Organized Sound Spaces with Machine Learning: 2.2.1 Variational Autoencoders

2. Latent Spaces

2.2.1 Variational Autoencoders

Variational Autoencoders

To understand how we could create a continuous latent audio space, we first need to talk about a specific type of machine learning algorithm called Variational autoencoders. Variational encoders are a type of Deep Learning architectures.

Autoencoders are Deep Learning architectures for generative modelling. The architecture consists of two main modules: an encoder and a decoder. The encoder maps the input data \[ x \in R^L \] to a latent vector \[ z \in R^M \] where z = encoder(x), and M < L. The decoder aims to reconstruct the input data from its latent vector, and ideally, decoder(encoder(x)) = x. The Autoencoder architecture encodes the input data vector to a single point, that is the latent vector. Variational Autoencoder (VAE) is an improved version of the Autoencoder architecture that converts the input data vector to a stochastic distribution over the latent space.
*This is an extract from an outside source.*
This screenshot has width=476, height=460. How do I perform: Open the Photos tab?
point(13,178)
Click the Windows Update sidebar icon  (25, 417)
This difference is also referred to as the ``reparametrization trick'' (Kingma and Welling 2014 and 2019, Sønderby et al. 2016).
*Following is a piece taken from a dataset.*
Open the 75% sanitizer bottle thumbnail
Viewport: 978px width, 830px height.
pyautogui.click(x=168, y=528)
In VAE, the encoder tries to generate a latent space by approximating p(z|x) while the decoder tries to capture the true posterior p(x|z). The vanilla VAE approximates p(z|x) using \[ q(z|x) \in Q \] with the assumption that p(z|x) is in the form of a Gaussian distribution N(0,I). This approximation is referred in the literature as Variational Inference (Kingma and Welling 2014). Specifically, the encoder outputs the mean \[ \mu _M \] and the co-variance \[ \sigma _ M \] as the inputs of the Gaussian distribution function \[ N(z; \mu_M, \sigma^2 _M I) \] over a latent space with M number of dimensions. Hence, the encoder approximates p(z|x) using \[q^* (z|x) = N(z; f(x), g(x)^2 I)\] where \[\mu _M = f(x),\] \[f \in F,\] \[\sigma _ M = g(x)\] and \[g \in G.\] The decoder's input, the latent vector z is sampled from the latent distribution \[ q(z) = N(z; f(x),g(x) ^2 I) \] Hence, the loss function consists of the reconstruction loss and the regularization term of Kullback-Leibler divergence (KLD) between \[ q^* (z|x)\] and \[p^* (z)\]

\[L_{f,g} = \mathbb{E} _{q^* (z)}[logp^* (x|z)] - \alpha \cdot D_{KL}[q^* (z|x)||p^* (z)]\]

In the equation above, KLD multiplier, α is one of the training hyper-parameters of VAE architectures.